SECTION 8.02.REMEDIES UPON EVENT OF DEFAULT.
Upon the occurrence of an Event of Default, the Lender may:
(1) By notice to the Borrower, declare the Note and/or the
Revolving Credit/Term Note all interest thereon, and all other amounts payable
under this Agreement to be forthwith due and payable, whereupon the Note
and/or the Revolving Credit/Term Note, all such interest, and all such amounts
shall become and be forthwith due and payable, without presentment, demand,
protest, or further notice of any kind, all of which are hereby expressly
waived by the Borrower;
(2) At any time and from time to time, without notice to the Borrower
(any such notice being expressly waived by the Borrower), set off and apply (i)
any and all deposits (general or special, time or demand, provisional or final)
at any time held by the Lender, and (ii) other indebtedness at any time owing
by the Lender to or for the credit or the account of the Borrower against any
and all of the obligations of the Borrower, now or hereafter existing under
this Agreement, the Note, or the Revolving Credit/Term Note any other Loan
Document, irrespective of whether or not the Lender shall have made any demand
under this Agreement, the Note, the Revolving Credit/Term Note, or under any
other of the Loan Documents and although such obligations may be unmatured;
26
(3) Exercise from time to time any and all rights and remedies
available to a secured party when a debtor is in default under a security
agreement as provided in the Uniform Commercial Code of Georgia, or available
to Lender under any other applicable law or in equity, including without
limitation the right to any deficiency remaining after disposition of the
Collateral;
(4) At its option, and without notice or demand of any kind, exercise
from time to time any and all other rights and remedies available to it under
this Agreement or any of the other Loan Documents;
(5) Borrower shall pay all of the reasonable costs and expenses
incurred by Xxxxxx in enforcing its rights under this Agreement and the other
Loan Documents. In the event any claim under this Agreement or under any of
the other Loan Documents is referred to an attorney for collection, or collected
by or through an attorney at law, Borrower will be liable to Lender for all
expenses incurred by it in seeking to enforce its rights hereunder, under any
other of the Loan Documents or in the Collateral, including without limitation
reasonable attorneys' fees; and (6)Any proceeds from disposition of any of the
Collateral may be applied by Lender first to the payment of all expenses and
costs incurred by Xxxxxx in enforcing the rights of Lender under each of the
Loan Documents and in collecting, retaking, holding, preparing the Collateral
for and advertising the sale or other disposition of and realizing upon the
Collateral, including without limitation reasonable attorneys' fees actually
incurred, as well as all other legal expenses and court costs.
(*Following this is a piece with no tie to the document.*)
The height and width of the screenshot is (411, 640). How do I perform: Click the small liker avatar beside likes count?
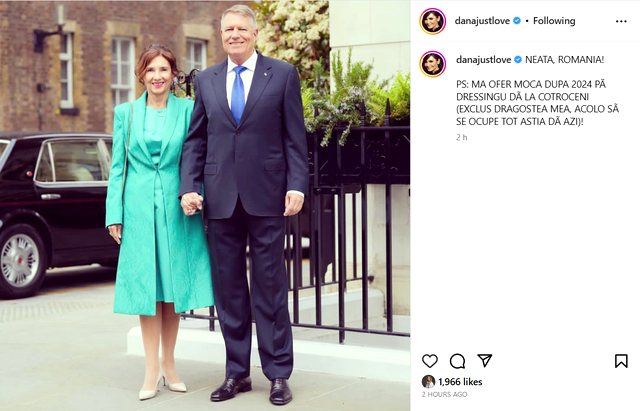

Any balance of
such proceeds may be applied by Lender toward the payment of the Loan and in
such order of application as the Lender may from time to time elect. Lender
shall pay the surplus, if any, to Borrower. Borrower shall pay the deficiency,
if any, to Lender.
ARTICLE IX
MISCELLANEOUS
SECTION 9.01. AMENDMENTS, ETC. No amendment, modification,
termination, or waiver of any provision of any Loan Document to which the
Borrower is a party, nor consent to any departure by the Borrower from any
Loan Document to which it is a party, shall in any event be effective unless
the same shall be in writing and signed by the Lender, and then such waiver
or consent shall be effective only in the specific instance and for the
specific purpose for which given.
SECTION 9.02. NOTICES, ETC. All notices and other communications
provided for under this Agreement and under the other Loan Documents shall be
27
in writing (including telex and facsimile transmissions) and mailed or
transmitted or delivered as follows:
If to the Borrower:
000 Xxxxx Xxxx Xxxxxx
Xxxxxxxx, Xxxxxxx 00000
Attention: Xx. Xxxxx Xxxxxxxx
Executive Vice President & Chief Financial Officer
Facsimile: (000) 000-0000
If to the Lender:
00 Xxxx Xxxxx
Mail Code: 121
Atlanta, Georgia 30303
Attention: Southeastern Financial Institutions
Facsimile: (000) 000-0000
or, as to each party, at such other address as shall be designated by
such party in a written notice to the other party complying as to
delivery with the terms of this Section 9.02. Except as otherwise
provided in this Agreement, all such notices and communications shall
be effective when deposited in mails or sent, answer back received via
telecopier, with the original deposited in the mail, respectively,
addressed as aforesaid, except that notices to the Lender pursuant to
the provisions of Section 3.01 shall not be effective until received
by the Lender.
SECTION 9.03. NO WAIVER. No failure or delay on the part of the
Lender in exercising any right, power, or remedy granted hereunder shall
operate as a waiver thereof; nor shall any single or partial exercise of
any such right, power, or remedy preclude any other or further exercise
thereof or the exercise of any other right, power, or remedy hereunder.
SECTION 9.04. SUCCESSORS AND ASSIGNS. This Agreement shall be
binding upon and inure to the benefit of the Borrower and the Lender and
their respective successors and assigns, except that the Borrower may not
assign or transfer any of its rights under any Loan Document to which the
Borrower is a party without the prior written consent of the Lender.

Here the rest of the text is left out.